Herausforderungen werden größer

Wurzel einer jungen Baumpflanze, die stark gekrümmt gewachsen istZoombild vorhanden

Abb.1: Die Pflanzenqualität muss stimmen - ansonsten sind Waldschutzprobleme vorprogrammiert. (Foto: R.Petercord)

Dabei werden die Herausforderungen an die Waldbewirtschaftung und an den Waldschutz in Folge des Klimawandels und der Globalisierung immer größer. Zukünftig wird man aufgrund der zunehmend kollabierenden, bisherigen Gleichgewichtszustände in unseren Waldökosystemen und dem Auftreten invasiver Arten mit einem höheren ökosystemaren Widerstand gegen eine geregelte Waldbewirtschaftung rechnen müssen – unsere Bewirtschaftungsziele werden schwerer zu erreichen sein.
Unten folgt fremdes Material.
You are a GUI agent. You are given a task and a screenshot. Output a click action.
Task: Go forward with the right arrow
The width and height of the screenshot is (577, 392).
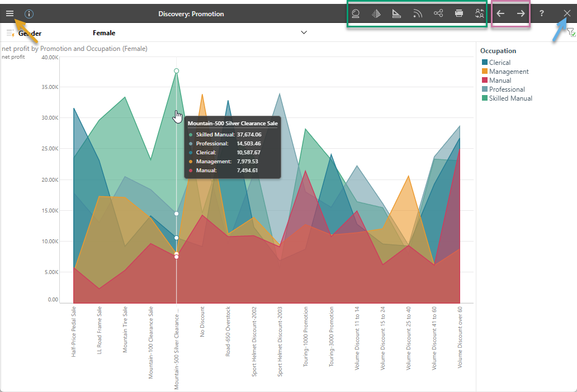(521, 13)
Diese Entwicklung betrifft aber nicht nur die Forstwirtschaft, sondern auch die Gesellschaft in Bezug auf die vielfältigen Ökosystemdienstleistungen des Waldes, die dieser nicht mehr in gewohnter Weise erbringen kann. Die Anpassung unserer Wälder an die neuen Standortsbedingungen und Risiken durch den Aufbau klimastabiler Bestände mit dem Ziel des Walderhalts wird zu der prioritären Aufgabe der Forstwirtschaft werden.

Der angewandte Waldschutz ist in dieser Situation in vielerlei Hinsicht gefordert. Der Waldumbau benötigt naturgemäß Zeit und »Wald wächst am besten unter Wald«. Die zunehmend labiler werdenden Bestände können daher nicht einfach einem willkürlichen Kalamitätsgeschehen überlassen werden, sondern müssen über die Zeit gerettet werden, um dem Waldbesitz die notwendige Reaktionszeit für Anpassungsmaßnahmen zu verschaffen. Dies trifft in besonderem Maße auf junge Bestände zu.

In Bayern sind circa 1,4 Millionen Hektar Wald jünger als 80 Jahre. Diese Bestände können erst in Jahrzehnten umgebaut werden, aber deren interne Anpassungsfähigkeit muss weiterhin gefördert und erhalten werden. Der frühzeitigen Identifikation neuer Schadrisiken, die sich aus der deutlich schnelleren Anpassungsfähigkeit potenzieller Schadorganismen und durch die Einschleppung neuer invasiver Arten, aber auch durch den notwendigerweise vermehrten Anbau fremdländischer Baumarten zwangsläufig ergeben werden, und der Entwicklung zielführender phytosanitärer Gegenmaßnahmen wird damit eine Schlüsselbedeutung zu kommen.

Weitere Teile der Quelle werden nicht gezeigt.